PI-091 - PHARMACOKINETICS, PHARMACODYNAMICS, SAFETY, AND TOLERABILITY OF CEDIROGANT FOLLOWING SINGLE AND MULTIPLE DOSES IN JAPANESE AND CHINESE HEALTHY VOLUNTEERS.

M. Mohamed¹, Y. Qian¹, R. D'Cunha¹, S. Hao¹, R. Carcereri De Prati², G. Levy³, W. Liu¹; ¹AbbVie Inc., North Chicago, IL, USA, ²AbbVie Deutschland GmbH & Co. KG, Ludwigshafen, Rhineland-Palatinate, Germany, ³Pharmacovigilance and Patient Safety, AbbVie, North Chicago, IL, USA.

Background: This study aimed to characterize the pharmacokinetics (PK), pharmacodynamics (PD), safety, and tolerability of cedirogant, an inverse agonist of retinoic acid-related orphan receptor gamma, thymus (RORγt) currently under development for treatment of chronic plaque psoriasis, in healthy Japanese and Chinese subjects.

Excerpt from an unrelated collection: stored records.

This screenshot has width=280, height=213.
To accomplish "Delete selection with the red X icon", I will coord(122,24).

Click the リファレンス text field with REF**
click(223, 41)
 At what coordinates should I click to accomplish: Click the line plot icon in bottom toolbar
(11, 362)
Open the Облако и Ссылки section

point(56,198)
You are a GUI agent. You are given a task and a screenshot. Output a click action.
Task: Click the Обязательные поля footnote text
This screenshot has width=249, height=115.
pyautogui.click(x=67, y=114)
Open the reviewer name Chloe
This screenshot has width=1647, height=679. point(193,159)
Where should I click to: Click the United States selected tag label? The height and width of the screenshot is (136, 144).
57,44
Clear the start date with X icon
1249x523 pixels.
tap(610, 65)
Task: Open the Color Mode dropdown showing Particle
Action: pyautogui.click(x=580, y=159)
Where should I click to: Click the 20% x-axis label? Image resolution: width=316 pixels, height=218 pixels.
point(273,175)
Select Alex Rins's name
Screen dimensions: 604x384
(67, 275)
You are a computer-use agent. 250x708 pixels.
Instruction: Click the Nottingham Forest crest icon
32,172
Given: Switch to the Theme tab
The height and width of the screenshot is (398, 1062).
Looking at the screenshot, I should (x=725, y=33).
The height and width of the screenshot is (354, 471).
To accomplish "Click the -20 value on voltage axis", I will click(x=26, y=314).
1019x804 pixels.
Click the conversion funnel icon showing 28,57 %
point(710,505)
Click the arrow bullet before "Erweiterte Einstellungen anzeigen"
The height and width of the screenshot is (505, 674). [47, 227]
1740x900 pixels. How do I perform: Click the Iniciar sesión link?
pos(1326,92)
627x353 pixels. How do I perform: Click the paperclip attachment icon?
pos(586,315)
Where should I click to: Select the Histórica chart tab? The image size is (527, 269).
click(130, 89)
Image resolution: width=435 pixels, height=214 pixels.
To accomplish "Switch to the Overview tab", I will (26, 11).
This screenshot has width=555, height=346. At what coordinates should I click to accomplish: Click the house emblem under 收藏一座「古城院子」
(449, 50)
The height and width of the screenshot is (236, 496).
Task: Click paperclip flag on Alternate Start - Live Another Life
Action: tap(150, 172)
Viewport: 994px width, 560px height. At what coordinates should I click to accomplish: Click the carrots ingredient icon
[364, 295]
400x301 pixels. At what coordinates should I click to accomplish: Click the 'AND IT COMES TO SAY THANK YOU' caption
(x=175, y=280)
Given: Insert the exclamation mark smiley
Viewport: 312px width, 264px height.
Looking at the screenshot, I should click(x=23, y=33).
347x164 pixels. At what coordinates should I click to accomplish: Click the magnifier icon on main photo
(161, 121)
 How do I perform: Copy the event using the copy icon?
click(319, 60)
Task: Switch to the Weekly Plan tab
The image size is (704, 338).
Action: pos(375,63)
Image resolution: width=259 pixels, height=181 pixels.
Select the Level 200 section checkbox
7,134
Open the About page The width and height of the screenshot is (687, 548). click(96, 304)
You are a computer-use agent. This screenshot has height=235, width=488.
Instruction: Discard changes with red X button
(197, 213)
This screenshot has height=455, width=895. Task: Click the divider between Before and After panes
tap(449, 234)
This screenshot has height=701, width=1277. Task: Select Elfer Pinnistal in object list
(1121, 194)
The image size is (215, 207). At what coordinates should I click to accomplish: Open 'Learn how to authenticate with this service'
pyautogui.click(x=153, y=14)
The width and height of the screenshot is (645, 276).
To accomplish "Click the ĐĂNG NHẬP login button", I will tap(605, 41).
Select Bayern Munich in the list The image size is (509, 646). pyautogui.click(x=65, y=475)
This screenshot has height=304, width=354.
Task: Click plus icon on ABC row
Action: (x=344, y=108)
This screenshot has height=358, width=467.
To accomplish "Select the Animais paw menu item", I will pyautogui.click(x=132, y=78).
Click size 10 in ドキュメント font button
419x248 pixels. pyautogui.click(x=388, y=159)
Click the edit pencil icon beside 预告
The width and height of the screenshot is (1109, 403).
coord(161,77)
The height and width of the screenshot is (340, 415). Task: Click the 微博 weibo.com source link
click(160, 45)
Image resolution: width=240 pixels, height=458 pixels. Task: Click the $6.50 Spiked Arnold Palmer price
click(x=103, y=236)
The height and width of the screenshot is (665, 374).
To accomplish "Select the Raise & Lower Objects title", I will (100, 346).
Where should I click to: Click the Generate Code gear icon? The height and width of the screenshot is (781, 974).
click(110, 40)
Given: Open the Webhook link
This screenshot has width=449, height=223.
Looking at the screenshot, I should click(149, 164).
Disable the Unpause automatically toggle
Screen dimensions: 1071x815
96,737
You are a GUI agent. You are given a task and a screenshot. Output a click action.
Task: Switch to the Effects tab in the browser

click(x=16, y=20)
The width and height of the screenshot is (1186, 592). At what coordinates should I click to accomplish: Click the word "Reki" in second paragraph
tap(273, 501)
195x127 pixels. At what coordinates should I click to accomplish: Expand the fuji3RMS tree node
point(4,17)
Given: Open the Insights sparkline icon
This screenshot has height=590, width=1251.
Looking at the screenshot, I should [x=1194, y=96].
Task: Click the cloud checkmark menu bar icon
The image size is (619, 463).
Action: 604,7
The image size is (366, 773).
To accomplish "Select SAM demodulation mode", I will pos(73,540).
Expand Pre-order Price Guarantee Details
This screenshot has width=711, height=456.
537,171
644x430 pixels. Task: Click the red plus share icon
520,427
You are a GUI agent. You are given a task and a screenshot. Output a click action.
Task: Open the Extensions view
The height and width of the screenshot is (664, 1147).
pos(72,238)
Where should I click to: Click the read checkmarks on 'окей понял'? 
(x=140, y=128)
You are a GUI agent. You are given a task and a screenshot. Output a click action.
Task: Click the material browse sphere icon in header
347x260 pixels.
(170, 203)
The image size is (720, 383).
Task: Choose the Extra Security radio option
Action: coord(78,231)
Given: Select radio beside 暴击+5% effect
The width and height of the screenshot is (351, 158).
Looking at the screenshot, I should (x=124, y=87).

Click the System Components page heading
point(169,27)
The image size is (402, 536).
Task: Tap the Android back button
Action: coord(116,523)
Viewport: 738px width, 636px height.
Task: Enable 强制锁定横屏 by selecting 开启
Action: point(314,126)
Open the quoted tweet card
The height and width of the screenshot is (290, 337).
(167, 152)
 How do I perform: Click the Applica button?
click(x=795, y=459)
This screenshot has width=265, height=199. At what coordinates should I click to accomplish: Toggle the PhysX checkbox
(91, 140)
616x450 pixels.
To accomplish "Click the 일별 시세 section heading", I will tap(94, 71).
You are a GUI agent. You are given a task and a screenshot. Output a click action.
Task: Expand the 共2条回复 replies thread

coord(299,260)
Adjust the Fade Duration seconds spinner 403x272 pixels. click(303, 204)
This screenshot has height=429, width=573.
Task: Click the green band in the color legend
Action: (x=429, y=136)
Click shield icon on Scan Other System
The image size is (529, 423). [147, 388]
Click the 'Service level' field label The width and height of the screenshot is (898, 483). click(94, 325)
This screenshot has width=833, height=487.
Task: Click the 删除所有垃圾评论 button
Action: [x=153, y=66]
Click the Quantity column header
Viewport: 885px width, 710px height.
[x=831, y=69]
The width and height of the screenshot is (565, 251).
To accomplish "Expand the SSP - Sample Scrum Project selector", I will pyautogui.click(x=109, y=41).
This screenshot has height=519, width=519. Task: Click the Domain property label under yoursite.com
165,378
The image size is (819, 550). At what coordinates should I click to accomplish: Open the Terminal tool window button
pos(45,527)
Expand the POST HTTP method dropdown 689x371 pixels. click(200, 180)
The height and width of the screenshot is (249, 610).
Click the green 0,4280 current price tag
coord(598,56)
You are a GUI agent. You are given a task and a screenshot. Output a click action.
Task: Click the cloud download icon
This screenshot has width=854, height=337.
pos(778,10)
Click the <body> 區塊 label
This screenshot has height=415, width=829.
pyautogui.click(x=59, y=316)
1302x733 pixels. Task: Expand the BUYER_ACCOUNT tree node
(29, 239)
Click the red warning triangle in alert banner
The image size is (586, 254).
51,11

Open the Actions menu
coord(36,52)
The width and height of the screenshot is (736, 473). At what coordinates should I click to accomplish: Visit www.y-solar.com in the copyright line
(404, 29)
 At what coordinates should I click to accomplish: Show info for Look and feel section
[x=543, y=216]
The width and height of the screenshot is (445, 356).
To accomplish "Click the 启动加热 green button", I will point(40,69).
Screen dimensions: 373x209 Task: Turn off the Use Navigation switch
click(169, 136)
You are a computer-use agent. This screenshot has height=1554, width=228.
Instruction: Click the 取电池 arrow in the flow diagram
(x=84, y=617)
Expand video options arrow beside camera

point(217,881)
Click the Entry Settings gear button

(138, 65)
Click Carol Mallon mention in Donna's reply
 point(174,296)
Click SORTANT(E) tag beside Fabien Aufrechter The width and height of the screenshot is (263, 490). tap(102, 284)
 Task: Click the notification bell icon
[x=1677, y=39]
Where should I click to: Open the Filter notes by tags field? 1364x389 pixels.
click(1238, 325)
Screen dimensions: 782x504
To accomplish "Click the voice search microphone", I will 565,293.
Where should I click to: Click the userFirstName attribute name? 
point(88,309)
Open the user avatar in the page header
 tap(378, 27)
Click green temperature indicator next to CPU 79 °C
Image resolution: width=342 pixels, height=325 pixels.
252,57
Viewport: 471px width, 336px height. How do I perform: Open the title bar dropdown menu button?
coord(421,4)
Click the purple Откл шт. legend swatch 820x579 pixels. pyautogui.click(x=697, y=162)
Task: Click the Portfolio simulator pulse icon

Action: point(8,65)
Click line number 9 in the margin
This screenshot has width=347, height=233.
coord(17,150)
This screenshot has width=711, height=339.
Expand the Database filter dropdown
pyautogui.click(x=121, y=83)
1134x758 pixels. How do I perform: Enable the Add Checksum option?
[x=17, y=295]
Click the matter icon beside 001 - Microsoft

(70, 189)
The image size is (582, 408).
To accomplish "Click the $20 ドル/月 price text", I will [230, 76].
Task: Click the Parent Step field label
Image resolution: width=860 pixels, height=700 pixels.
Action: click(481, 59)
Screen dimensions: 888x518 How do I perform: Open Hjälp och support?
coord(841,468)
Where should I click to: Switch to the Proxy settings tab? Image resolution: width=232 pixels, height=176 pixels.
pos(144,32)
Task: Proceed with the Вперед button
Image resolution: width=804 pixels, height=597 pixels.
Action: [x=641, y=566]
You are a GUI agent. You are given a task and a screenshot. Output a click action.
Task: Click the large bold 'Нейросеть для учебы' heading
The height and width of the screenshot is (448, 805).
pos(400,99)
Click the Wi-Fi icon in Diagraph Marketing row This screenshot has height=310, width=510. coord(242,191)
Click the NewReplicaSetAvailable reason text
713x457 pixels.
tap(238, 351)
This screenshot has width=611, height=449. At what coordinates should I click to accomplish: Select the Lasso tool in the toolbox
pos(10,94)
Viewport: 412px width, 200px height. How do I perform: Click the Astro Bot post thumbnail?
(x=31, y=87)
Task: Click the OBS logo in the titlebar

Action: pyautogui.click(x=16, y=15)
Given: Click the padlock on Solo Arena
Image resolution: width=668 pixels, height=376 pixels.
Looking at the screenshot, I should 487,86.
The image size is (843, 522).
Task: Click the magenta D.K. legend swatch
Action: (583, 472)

Methods: Japanese healthy subjects (N=24) were randomized to receive either single ascending doses of cedirogant (75, 225, and 395 mg) or placebo. Additionally, healthy Japanese (N=12) and Chinese (N=12) subjects were randomized to receive either multiple doses of cedirogant 375 mg or placebo QD for 14 days.

Results: Cedirogant median time to maximum concentration was 4 to 5 hours. The mean terminal half-life for cedirogant was approximately 25 hours after single doses in Japanese subjects and ranged from 19 to 20 hours after multiple doses in Japanese and Chinese subjects. Cedirogant PK was consistent between the two populations. At steady-state, the median accumulation ratio ranged from 1.10 to 1.32 for cedirogant maximum plasma concentration (Cmax) and area under the concentration-time curve (AUC). Based on a linear mixed-effects analysis, ratios of central values for steady-state cedirogant Cmax and AUC ranged from 1.38 to 1.73 in Japanese or Chinese compared to Western healthy subjects. Approximately 60-80% ex-vivo IL-17A inhibition was achieved in Japanese and Chinese subjects at steady-state with 375 mg QD doses. Cedirogant was generally well tolerated. All adverse events in the study were mild and no subject was discontinued.

Conclusion: Cedirogant PK and PD were generally consistent between Japanese and Chinese healthy subjects and between Asian and Western healthy subjects. The results supported enrollment of Japanese and Chinese subjects in subsequent clinical trials for cedirogant.